Cela dit, des prisons, on en ferme en Europe

C’est ce que montre la revue DedansDehors, éditée par l’Observatoire international des prisons, dans un dossier sur la décroissance carcérale où figurent en bonne place les pays scandinaves ou l’Irlande, avec des cas plus disputés comme l’Allemagne ou les Pays-Bas, ces derniers fermant leurs prisons pour en louer d’autres en Belgique, qui voit du coup les siennes exploser. Même les États Unis, dont la population carcérale a quintuplé ces dernières décennies du fait d’une aggravation de la sévérité des peines, remet aujourd’hui en question le recours massif à l’incarcération, sous les effets conjugués de la pression économique et d’une opinion publique de plus en plus sceptique devant le taux élevé de récidive. Dans tous les cas, deux éléments sont déterminants : les responsables politiques sont davantage à l’écoute des chercheurs en sciences sociales qui arpentent le terrain, afin de trouver des solutions moins coûteuses et plus efficace pour améliorer la sécurité publique. Et les juges sont invités à faire leur métier en se détournant de l’automaticité des peines pour individualiser les sanctions. En Suède, par exemple, dans les affaires de stupéfiant, c’était la quantité du produit qui déterminait la durée et la nature de la peine. Aujourd’hui d’autres critères entrent en ligne de compte : le type de drogue, la nature de l’usage – privé ou professionnel – ou le fait que le contrevenant soit lui-même dépendant.

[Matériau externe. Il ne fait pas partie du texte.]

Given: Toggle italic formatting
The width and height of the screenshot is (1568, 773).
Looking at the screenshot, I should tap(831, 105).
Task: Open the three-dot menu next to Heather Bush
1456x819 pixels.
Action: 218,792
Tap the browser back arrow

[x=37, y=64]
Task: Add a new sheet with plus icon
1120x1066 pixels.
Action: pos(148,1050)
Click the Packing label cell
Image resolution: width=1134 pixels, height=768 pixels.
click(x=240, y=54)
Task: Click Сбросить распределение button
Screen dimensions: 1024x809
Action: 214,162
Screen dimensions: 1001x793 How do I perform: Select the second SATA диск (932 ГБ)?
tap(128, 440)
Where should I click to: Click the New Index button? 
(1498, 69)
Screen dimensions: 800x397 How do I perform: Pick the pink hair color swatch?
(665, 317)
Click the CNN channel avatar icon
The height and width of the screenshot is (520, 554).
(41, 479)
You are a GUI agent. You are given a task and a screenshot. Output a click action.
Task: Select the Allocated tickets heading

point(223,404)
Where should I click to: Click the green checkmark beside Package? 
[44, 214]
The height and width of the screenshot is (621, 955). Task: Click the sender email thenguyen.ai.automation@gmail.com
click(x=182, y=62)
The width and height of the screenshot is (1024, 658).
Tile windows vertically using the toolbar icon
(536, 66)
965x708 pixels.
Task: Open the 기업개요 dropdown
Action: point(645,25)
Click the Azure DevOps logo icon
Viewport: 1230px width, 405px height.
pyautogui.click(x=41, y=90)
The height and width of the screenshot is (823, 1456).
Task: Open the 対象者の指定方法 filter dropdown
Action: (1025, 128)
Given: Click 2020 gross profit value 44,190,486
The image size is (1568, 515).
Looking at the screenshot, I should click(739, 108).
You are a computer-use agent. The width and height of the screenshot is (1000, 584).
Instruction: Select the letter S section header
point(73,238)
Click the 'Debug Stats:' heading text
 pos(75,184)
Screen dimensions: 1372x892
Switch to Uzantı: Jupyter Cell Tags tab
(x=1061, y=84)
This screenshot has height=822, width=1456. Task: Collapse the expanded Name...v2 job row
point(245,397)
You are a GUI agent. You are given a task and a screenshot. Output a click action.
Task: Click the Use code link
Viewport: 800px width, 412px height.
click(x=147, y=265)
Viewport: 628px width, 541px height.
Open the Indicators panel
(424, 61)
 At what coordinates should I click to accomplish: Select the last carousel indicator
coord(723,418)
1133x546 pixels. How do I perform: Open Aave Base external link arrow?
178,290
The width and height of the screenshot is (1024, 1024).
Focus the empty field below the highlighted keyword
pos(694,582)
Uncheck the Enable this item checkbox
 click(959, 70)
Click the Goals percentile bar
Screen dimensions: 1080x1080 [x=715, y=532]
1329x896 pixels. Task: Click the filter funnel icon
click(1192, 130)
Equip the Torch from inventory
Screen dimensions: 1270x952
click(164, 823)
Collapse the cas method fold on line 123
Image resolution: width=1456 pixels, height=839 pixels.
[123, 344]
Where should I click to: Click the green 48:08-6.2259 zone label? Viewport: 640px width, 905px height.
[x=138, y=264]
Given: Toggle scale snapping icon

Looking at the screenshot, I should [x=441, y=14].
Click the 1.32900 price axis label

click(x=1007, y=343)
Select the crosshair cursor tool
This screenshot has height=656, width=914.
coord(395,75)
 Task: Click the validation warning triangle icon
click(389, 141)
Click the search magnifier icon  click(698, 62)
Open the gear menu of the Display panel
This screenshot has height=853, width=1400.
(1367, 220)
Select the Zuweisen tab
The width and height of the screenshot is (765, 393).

Concernant les prisons, la France ne semble pas suivre le même chemin puisqu’elle s’apprête à en construire de nouvelles

Et pour Marie Crétenot, « le gouvernement nous mène droit dans le mur ». Au lieu de poursuivre l’ambition de sa prédécesseure d’un moindre recours à l’emprisonnement, le ministre de la Justice emboite le pas au chef du gouvernement qui a ouvert le chantier de plus de 16000 cellules réparties en 33 établissement, alors même que « les enjeux sécuritaires » dont il se prévaut, en se gardant bien de dire qu’il s’agit là d’un choix de politique pénale, ne correspondent en rien à l’évolution de la criminalité, laquelle est stable, voire en diminution pour les homicides et les vols. Comme on sait, ouvrir de nouvelles prisons, c’est les remplir, et tourner le dos aux aménagements de peine qui ont un effet direct sur le taux de récidive. Mais en période électorale le thème est porteur. C’est pourquoi Didier Fassin, dans son livre d’anthropologie du châtiment, publié au Seuil sous le titre Punir, une passion contemporaine, reprend l’expression de « populisme pénal ». Lequel est d’autant plus profitable qu’il permet de maquiller ses échecs en matière de progrès social. Car dans une époque d’accroissement des inégalités économiques et de montée de l’insécurité sociale (R. Castel) la désignation de boucs-émissaires et la focalisation sur l’immigration illégale et la petite délinquance servent, entre autres, à éluder la question sociale et la demande de justice.